Problem: The flag tracks "am I currently subscribed?" but reconnection logic needs to know "should I re-subscribe?". These are two different concepts.
Solution Options
Option 1: Don't Clear Flag in awaitClose (Simple)
awaitClose {
Log.d(TAG, "subscribeSessionEvents: Flow closed for partyId=$partyId")
// DON'T clear the flag - keep it for reconnection
// eventStreamSubscribed.set(false) ← REMOVE THIS
// eventStreamPartyId = null ← REMOVE THIS
}
Pros: Minimal change, preserves intent to re-subscribe Cons: Flag no longer accurately reflects current state
Option 2: Add Separate "Should Restore" Flag (Better)
// Two separate flags:
private val eventStreamSubscribed = AtomicBoolean(false) // Current state
private val shouldRestoreEventStream = AtomicBoolean(false) // Intent to restore
// When subscribing:
eventStreamSubscribed.set(true)
shouldRestoreEventStream.set(true) // Remember to restore
// In awaitClose:
eventStreamSubscribed.set(false) // No longer subscribed
// Keep shouldRestoreEventStream = true // But should restore on reconnect
// In reSubscribeStreams:
val needsResubscribe = shouldRestoreEventStream.get() || activeMessageSubscription != null
Pros: Clear separation of concerns, accurate state tracking Cons: More code, requires careful handling of clear conditions
Option 3: Store Last Subscription State (Most Robust)
// Store full subscription state for recovery
private data class StreamState(
val eventStreamPartyId: String?,
val messageSessionId: String?,
val messagePartyId: String?
)
private val lastStreamState = AtomicReference<StreamState>(null)
// On subscribe, save state
// On reconnect, restore from saved state
Pros: Can restore exact previous state, handles complex scenarios Cons: Most complex implementation
Recommended Fix
Use Option 1 (simplest) with Option 2 concept (clearer intent):
- Don't clear
eventStreamSubscribedinawaitClose - Only clear it when user explicitly unsubscribes or app shuts down
- This preserves the "I was subscribed, so re-subscribe on reconnect" behavior
Alternative: Add explicit unsubscribe call only when intentionally stopping (not on disconnect).
Files to Modify
GrpcClient.kt
Line 923-927 - Remove flag clearing in awaitClose:
awaitClose {
Log.d(TAG, "subscribeSessionEvents: Flow closed for partyId=$partyId")
// Keep flags for reconnection - don't clear here
// Only clear on explicit unsubscribe or disconnect
}
Line 933-936 - Keep explicit unsubscribe as-is:
fun unsubscribeSessionEvents() {
eventStreamSubscribed.set(false)
eventStreamPartyId = null
}
Testing Checklist
After fix:
- Start app, subscribe to events
- Simulate network disconnect (airplane mode)

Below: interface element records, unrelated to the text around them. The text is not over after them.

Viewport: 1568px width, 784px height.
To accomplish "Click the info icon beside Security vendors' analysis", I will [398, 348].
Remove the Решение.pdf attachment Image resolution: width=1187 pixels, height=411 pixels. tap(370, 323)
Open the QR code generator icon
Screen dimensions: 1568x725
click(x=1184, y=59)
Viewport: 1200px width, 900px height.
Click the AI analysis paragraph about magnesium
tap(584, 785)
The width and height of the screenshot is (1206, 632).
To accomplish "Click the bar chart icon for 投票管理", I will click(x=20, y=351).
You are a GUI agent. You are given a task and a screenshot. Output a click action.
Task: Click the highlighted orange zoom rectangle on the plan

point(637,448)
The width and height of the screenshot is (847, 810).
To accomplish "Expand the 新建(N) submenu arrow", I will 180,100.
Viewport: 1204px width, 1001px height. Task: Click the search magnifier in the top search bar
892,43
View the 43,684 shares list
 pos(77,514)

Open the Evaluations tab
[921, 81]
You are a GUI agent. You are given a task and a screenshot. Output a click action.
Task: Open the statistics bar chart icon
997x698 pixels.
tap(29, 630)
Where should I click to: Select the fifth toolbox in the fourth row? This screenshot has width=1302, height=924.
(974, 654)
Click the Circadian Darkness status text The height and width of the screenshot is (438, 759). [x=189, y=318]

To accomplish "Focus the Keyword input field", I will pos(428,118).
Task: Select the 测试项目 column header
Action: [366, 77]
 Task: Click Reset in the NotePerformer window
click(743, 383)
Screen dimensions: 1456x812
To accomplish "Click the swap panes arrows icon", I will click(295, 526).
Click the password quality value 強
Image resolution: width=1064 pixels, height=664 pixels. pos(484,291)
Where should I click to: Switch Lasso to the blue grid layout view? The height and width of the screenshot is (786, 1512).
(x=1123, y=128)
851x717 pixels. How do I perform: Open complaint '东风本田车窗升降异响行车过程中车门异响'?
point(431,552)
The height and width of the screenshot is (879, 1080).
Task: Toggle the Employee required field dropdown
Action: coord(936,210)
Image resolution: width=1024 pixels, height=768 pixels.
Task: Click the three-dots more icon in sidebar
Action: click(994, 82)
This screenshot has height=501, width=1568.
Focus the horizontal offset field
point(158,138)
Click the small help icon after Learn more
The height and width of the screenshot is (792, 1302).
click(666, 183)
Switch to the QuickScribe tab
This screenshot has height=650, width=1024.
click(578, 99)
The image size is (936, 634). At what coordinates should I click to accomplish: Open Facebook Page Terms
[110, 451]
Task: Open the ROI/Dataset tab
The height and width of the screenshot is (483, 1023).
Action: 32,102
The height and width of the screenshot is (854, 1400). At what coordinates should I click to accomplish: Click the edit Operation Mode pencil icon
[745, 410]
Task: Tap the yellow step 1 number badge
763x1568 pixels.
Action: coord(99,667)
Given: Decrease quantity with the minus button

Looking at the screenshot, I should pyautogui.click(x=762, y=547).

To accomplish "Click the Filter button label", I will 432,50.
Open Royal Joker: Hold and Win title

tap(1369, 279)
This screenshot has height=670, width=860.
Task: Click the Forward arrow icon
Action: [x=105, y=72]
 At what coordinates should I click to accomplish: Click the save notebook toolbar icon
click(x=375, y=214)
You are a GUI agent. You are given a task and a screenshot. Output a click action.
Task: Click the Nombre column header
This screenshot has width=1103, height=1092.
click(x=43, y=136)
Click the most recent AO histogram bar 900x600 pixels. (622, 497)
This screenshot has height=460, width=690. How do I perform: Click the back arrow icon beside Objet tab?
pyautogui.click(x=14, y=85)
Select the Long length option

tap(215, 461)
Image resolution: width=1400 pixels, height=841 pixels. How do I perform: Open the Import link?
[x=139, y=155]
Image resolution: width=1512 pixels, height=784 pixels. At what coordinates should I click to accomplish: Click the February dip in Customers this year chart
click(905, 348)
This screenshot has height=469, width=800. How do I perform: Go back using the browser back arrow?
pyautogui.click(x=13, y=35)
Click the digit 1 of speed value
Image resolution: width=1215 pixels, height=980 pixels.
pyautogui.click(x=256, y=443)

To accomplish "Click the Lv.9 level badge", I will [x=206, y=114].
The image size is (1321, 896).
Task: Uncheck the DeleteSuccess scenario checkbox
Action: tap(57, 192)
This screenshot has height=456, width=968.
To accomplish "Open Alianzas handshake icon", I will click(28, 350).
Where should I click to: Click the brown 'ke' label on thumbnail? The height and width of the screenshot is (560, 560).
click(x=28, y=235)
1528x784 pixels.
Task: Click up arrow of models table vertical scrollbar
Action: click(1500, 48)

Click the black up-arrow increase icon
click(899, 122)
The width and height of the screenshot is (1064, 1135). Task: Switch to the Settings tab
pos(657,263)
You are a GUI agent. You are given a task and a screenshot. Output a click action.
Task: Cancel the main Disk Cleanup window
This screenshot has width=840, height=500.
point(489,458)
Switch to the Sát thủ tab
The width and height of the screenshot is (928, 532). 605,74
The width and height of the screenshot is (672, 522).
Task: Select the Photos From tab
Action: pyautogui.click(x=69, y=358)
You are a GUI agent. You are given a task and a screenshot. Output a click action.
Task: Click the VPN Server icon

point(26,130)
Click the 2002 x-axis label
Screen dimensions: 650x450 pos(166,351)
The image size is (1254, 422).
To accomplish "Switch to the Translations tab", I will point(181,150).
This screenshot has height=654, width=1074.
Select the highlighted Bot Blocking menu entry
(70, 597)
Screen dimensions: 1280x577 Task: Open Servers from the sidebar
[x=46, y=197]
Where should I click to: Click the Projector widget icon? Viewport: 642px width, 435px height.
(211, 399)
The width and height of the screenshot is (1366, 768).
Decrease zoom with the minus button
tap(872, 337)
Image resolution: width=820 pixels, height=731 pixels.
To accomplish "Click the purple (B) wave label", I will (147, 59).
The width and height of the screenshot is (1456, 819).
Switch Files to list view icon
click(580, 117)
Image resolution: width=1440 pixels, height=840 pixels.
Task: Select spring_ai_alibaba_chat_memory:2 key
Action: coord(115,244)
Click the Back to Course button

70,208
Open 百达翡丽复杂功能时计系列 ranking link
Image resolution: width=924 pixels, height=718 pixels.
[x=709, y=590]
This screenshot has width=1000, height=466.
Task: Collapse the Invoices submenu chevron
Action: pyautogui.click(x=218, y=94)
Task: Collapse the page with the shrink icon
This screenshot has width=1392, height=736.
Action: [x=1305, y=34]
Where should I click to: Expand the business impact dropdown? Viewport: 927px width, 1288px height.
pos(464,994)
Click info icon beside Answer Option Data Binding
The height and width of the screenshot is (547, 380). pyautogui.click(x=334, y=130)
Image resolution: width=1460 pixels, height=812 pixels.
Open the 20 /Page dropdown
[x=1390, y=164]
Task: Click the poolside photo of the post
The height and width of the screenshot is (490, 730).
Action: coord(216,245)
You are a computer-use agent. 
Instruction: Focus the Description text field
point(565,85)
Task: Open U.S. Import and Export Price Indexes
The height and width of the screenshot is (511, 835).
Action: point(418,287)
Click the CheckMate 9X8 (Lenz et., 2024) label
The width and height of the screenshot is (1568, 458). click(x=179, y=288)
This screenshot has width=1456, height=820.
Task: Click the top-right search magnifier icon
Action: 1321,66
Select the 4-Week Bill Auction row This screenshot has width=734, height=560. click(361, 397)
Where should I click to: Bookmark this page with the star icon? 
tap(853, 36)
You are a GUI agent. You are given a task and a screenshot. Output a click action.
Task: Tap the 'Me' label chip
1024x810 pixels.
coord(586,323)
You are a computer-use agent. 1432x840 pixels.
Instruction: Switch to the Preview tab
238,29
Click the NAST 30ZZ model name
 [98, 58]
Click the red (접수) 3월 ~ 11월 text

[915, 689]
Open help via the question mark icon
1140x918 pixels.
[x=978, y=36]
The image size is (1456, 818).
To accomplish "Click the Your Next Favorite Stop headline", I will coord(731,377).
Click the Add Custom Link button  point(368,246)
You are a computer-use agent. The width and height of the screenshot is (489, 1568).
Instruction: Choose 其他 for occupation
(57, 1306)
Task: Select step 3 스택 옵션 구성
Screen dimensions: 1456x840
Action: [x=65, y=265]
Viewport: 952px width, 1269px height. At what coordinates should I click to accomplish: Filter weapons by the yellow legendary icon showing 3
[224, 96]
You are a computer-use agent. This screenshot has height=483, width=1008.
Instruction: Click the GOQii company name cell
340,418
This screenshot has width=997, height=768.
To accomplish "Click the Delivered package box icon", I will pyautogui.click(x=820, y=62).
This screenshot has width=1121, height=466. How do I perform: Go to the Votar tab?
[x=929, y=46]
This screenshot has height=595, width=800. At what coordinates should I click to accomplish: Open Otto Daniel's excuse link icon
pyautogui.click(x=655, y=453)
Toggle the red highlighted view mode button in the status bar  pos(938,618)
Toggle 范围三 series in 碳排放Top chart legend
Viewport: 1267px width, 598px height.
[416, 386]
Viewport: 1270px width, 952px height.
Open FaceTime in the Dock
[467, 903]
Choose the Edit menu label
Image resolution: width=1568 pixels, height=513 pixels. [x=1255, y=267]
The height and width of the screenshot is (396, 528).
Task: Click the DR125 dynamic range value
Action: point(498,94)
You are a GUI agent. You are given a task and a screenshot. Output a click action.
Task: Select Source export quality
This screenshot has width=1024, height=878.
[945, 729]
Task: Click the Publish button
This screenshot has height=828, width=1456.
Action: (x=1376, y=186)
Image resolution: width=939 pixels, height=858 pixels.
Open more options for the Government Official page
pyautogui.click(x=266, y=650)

- Verify log shows: "Triggering stream re-subscription callback"
- Verify log shows: "gRPC reconnected, restoring streams..."
- Verify log shows: "Restoring session event subscription"
- Verify pending messages start decreasing
- Test 2-of-3 keygen succeeds after reconnection
Why This Wasn't Caught Before
- Timing-dependent: Only fails if Flow closes before reconnect
- Works in most cases: Quick reconnects (< 1 minute) often succeed before Flow timeout
- No explicit test: Didn't test scenario of "disconnect → wait for Flow to close → reconnect"
- Silent failure: No error logged, just missing callback invocation
Conclusion
The safeLaunch optimization did NOT cause this bug. The bug exists because:
awaitCloseclearseventStreamSubscribedon disconnect- Reconnection logic relies on this flag to decide if callback should be invoked
- After disconnect, flag is false, so callback is never invoked
Fix: Don't clear the subscription intent flag on temporary disconnection.